OpenAI, for example, apparently used 720,000 H100 GPUs worth $36 billion to develop and train Sora, its AI video generator. Similarly, Meta is working with about 350,000 H100 units worth $17.5 billion. Meta is planning to buy more of these GPUs.

For perspective, India’s supercomputer, AIRAWAT, located at the Centre for Development of Advanced Computing (C-DAC) in Pune, ranks as the 75th fastest supercomputer globally and is equipped with 640 GPUs. However, compared to the world’s fastest supercomputers, which boast over 30,000 GPUs, India seeks to bridge a significant gap to remain competitive in AI research and development.

In March, the Union Cabinet approved Rs 10,372 crore for India’s AI Mission to deploy 10,000 GPUs through public-private partnerships. Under the rent-and-sublet model, the government plans to provide GPUs to qualifying startups, researchers, and others on a concession basis.

Alternatively, a marketplace model is being considered, where performance can be objectively measured and incentives distributed accordingly, similar to a production-linked incentive (PLI) scheme.
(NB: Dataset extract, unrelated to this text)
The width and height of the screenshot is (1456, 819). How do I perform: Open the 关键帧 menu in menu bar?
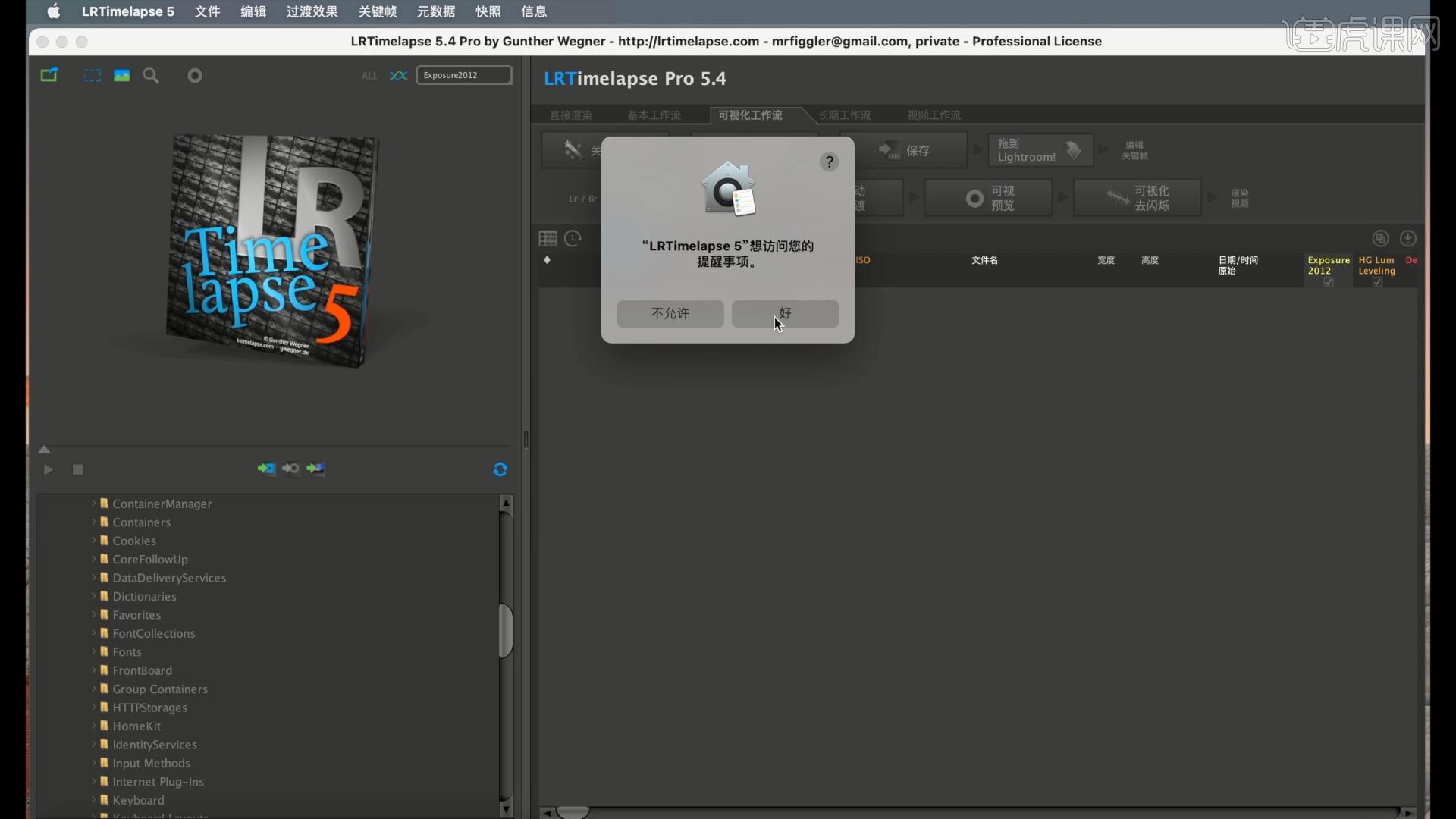pos(377,11)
Globally, companies and government agencies acquire GPUs. However, allocating such scarce resources is unlikely to prioritize any country solely based on its federal structure. Therefore, India is exploring various solutions and engaging with stakeholders to optimize its approach.

The demand for GPUs has significantly increased Nvidia’s market value to $2.16 trillion, making it the third most valuable company globally, trailing only Microsoft and Apple. Indian companies like the Reliance Group, Tata Group, and Yotta Infrastructure have already entered deals with Nvidia to procure GPUs for domestic use.

AI startups and prominent CEOs in India have advocated for government investment in computing capacity to enhance the nation’s competitiveness in the global AI landscape.

India’s AI mission aims to foster innovation and safeguard the sovereignty of Indian data. Due to the limited availability of GPUs domestically, many companies have resorted to accessing cloud resources abroad.